“We re-commit to ending polio”: G7 leaders
Rotary International explains why this support remains rock solid despite the many crises worldwide

Leaders of the G7 at their heads of state summit in Italy. Ministers of Health from around the world at last month’s World Health Assembly. A broad swathe of civil society at the Rotary International annual convention in Singapore.  All these bodies have restated the importance of eradicating polio and their determination to do so. Polio eradication is classified as a Public Health Emergency of International Concern under the International Health Regulations, and polio is the only such disease.  Public health advisory bodies, including the Eastern Mediterranean Regional Subcommittee for Polio Eradication and Outbreaks, continue to foster the necessary commitments to achieve success.

But with so many other priorities, both health and non-health related, affecting the world, why is it that commitment to this particular effort remains so solid, even after all these years?  Carol Pandak, Director PolioPlus at Rotary International – the global service organization which launched the global quest to eradicate polio back in 1985 and civil society arm of the Global Polio Eradication Initiative – has some very clear views.  “Ultimately, it is on the one hand the unique opportunity that we collectively have right now  to eradicate a human disease for only the second time in history,” she explains, “with all the benefits that go along with it.  But on the other hand, the consequences that we would face if we collectively do not achieve in finishing the disease, with global resurgence of the disease.”

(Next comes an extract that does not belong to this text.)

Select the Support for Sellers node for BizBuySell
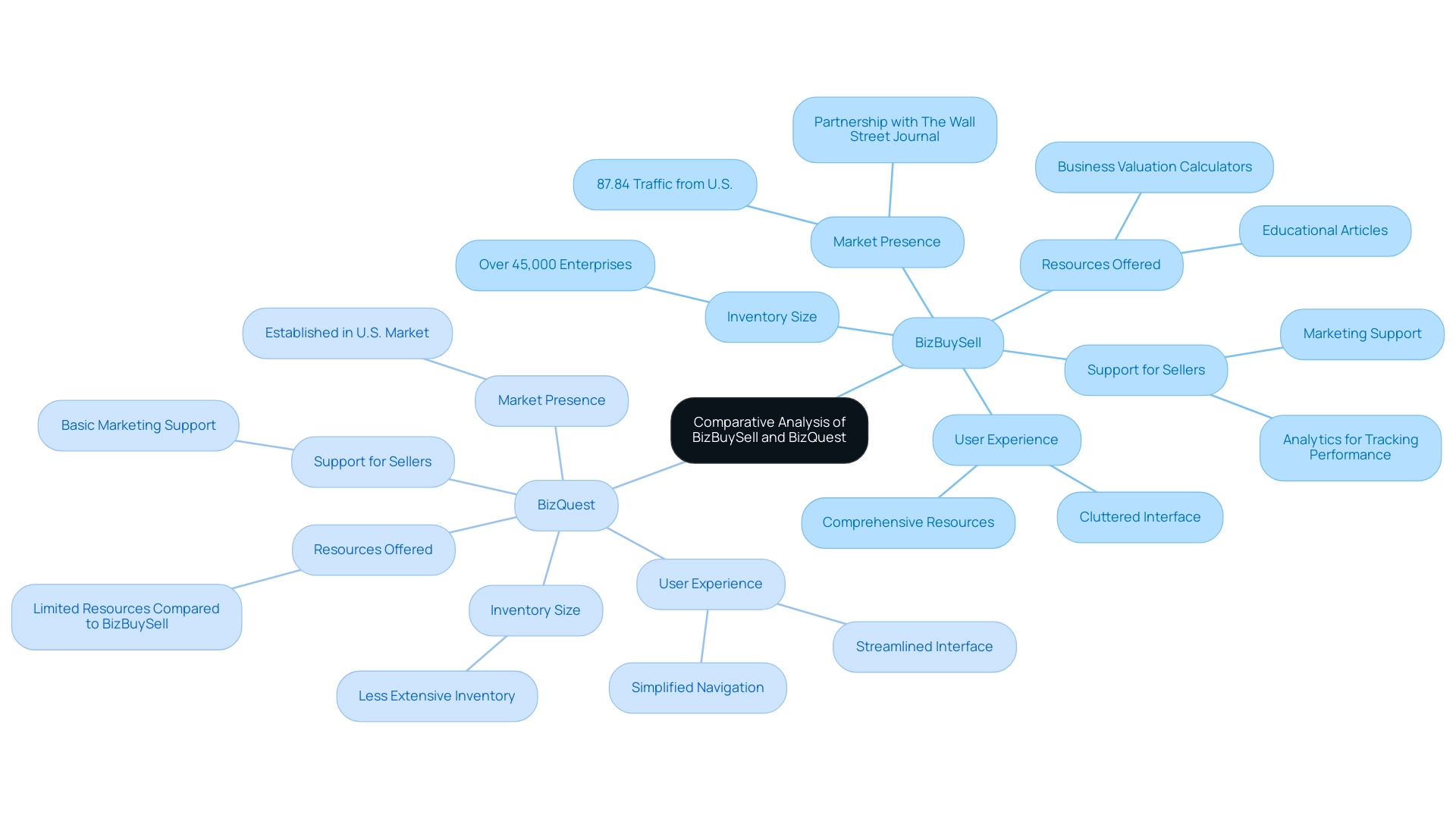The width and height of the screenshot is (1456, 821). tap(1149, 369)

Pandak points out that the global effort to eradicate polio is unique, in that it managed to do something quite unprecedented in human history:  commitment by all, towards a single common goal.  “I cannot think of another effort, that has literally seen every single country, every single government, all communities, community leaders, the private sector, parents and health workers unite, all over the world, towards achieving a common goal.  Not since the eradication of smallpox, at least.  And look at the benefits the smallpox effort has brought to the world:  from half a billion deaths caused in the 20th century alone, to no infections every again since it was certified as globally eradicated in 1980.  This is what the eradication of a disease means.  All countries and all sectors of civil society all coming together, working together, achieving success together, and benefitting equally and together of the results.”